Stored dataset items

____________________

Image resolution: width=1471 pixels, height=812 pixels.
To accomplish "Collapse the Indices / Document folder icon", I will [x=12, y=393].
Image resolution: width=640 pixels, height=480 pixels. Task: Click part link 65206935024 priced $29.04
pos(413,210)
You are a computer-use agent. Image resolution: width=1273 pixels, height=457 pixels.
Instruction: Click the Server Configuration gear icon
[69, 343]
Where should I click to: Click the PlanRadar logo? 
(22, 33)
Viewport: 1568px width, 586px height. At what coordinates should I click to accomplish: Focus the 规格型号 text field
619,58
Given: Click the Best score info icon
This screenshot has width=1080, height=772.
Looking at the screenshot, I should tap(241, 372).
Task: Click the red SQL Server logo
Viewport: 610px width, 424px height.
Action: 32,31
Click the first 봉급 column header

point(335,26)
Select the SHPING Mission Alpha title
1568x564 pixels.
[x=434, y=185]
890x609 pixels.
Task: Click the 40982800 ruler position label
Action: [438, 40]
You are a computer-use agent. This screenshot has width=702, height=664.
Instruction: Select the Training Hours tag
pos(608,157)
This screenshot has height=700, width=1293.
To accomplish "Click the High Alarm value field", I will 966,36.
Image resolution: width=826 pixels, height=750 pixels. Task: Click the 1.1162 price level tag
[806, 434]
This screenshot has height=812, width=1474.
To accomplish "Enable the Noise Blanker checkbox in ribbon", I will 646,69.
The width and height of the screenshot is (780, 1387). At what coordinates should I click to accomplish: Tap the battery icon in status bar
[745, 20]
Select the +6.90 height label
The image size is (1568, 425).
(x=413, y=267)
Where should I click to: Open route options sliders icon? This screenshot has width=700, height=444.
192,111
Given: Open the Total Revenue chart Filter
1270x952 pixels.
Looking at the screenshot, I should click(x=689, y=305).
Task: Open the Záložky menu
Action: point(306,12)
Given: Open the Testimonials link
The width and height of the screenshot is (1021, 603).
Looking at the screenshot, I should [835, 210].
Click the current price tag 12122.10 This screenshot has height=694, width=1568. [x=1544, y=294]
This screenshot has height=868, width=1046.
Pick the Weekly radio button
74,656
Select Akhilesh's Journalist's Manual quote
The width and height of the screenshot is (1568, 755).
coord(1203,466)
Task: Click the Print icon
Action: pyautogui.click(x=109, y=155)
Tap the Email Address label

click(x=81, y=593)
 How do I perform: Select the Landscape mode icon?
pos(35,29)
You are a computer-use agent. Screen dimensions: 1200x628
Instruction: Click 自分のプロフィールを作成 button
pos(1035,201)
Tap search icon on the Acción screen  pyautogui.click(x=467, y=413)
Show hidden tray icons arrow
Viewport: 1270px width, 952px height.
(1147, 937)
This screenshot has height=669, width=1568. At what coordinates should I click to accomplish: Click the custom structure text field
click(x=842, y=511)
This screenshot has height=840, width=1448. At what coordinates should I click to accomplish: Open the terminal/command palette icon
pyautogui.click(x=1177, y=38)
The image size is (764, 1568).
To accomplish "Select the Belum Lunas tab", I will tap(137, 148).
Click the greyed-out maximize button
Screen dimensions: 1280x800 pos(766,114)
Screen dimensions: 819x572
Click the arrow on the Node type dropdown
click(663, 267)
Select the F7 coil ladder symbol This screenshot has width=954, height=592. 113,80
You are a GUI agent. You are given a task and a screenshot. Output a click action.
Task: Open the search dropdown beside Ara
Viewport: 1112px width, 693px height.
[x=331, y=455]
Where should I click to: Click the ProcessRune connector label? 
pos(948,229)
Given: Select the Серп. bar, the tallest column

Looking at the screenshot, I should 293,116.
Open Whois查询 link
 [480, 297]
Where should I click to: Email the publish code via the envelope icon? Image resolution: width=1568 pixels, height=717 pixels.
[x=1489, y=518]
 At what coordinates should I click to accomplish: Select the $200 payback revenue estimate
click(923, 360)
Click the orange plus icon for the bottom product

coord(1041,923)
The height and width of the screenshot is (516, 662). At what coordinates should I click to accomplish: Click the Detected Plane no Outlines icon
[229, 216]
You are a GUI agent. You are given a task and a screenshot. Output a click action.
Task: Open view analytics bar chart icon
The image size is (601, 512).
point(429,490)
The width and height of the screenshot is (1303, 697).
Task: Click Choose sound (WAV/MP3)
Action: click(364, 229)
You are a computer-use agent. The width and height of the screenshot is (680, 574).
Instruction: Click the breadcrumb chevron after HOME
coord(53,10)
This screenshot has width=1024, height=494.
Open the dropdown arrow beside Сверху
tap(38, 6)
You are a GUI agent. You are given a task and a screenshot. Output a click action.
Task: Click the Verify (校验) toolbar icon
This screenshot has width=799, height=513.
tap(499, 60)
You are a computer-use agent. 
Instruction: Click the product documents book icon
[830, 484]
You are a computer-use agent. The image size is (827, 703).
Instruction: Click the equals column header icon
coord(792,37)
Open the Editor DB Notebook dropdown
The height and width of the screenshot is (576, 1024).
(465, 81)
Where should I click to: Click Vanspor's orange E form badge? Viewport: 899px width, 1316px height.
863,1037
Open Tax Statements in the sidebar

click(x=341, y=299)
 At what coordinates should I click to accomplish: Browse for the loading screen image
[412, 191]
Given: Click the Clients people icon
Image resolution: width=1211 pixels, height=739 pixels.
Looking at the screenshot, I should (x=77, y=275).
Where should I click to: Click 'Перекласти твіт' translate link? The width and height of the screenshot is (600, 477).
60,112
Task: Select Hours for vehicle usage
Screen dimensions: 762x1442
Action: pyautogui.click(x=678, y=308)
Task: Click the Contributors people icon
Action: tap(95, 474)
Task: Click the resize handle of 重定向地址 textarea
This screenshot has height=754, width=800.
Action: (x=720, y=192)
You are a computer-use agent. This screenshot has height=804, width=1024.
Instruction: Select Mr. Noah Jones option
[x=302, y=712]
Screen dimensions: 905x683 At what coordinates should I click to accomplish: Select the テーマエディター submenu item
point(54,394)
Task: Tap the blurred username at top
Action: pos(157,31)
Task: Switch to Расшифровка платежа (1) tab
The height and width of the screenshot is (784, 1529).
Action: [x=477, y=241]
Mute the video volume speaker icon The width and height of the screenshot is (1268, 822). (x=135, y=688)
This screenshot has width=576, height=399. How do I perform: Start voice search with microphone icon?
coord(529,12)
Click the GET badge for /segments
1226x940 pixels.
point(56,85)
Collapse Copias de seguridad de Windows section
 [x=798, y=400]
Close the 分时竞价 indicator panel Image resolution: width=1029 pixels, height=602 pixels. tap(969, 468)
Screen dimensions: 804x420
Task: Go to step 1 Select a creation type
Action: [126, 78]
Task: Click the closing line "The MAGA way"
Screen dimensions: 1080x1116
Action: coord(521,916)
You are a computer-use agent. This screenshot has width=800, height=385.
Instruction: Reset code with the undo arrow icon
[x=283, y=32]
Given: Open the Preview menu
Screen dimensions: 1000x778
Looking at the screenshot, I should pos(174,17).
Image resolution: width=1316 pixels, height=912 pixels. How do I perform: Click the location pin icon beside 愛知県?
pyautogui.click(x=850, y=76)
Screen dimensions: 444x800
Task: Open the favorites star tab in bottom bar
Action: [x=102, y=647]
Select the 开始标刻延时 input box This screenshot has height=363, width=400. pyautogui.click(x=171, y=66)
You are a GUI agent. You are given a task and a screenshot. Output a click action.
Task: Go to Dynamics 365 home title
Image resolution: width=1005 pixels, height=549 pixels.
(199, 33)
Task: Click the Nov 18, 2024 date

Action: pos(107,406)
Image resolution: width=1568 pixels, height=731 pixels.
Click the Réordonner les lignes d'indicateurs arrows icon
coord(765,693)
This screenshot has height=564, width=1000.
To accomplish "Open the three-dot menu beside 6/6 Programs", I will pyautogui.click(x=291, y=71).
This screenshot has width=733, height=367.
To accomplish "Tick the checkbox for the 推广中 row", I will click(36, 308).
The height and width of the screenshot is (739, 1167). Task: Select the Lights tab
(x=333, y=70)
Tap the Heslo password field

____________________

Exercise directions | Print the records above verbatim from their first line to the line containing "Given: Open the Total Revenue chart Filter", both included, and stop there.

Output for this exercise |
Image resolution: width=1471 pixels, height=812 pixels.
To accomplish "Collapse the Indices / Document folder icon", I will [x=12, y=393].
Image resolution: width=640 pixels, height=480 pixels. Task: Click part link 65206935024 priced $29.04
pos(413,210)
You are a computer-use agent. Image resolution: width=1273 pixels, height=457 pixels.
Instruction: Click the Server Configuration gear icon
[69, 343]
Where should I click to: Click the PlanRadar logo? 
(22, 33)
Viewport: 1568px width, 586px height. At what coordinates should I click to accomplish: Focus the 规格型号 text field
619,58
Given: Click the Best score info icon
This screenshot has width=1080, height=772.
Looking at the screenshot, I should tap(241, 372).
Task: Click the red SQL Server logo
Viewport: 610px width, 424px height.
Action: 32,31
Click the first 봉급 column header

point(335,26)
Select the SHPING Mission Alpha title
1568x564 pixels.
[x=434, y=185]
890x609 pixels.
Task: Click the 40982800 ruler position label
Action: [438, 40]
You are a computer-use agent. This screenshot has width=702, height=664.
Instruction: Select the Training Hours tag
pos(608,157)
This screenshot has height=700, width=1293.
To accomplish "Click the High Alarm value field", I will 966,36.
Image resolution: width=826 pixels, height=750 pixels. Task: Click the 1.1162 price level tag
[806, 434]
This screenshot has height=812, width=1474.
To accomplish "Enable the Noise Blanker checkbox in ribbon", I will 646,69.
The width and height of the screenshot is (780, 1387). At what coordinates should I click to accomplish: Tap the battery icon in status bar
[745, 20]
Select the +6.90 height label
The image size is (1568, 425).
(x=413, y=267)
Where should I click to: Open route options sliders icon? This screenshot has width=700, height=444.
192,111
Given: Open the Total Revenue chart Filter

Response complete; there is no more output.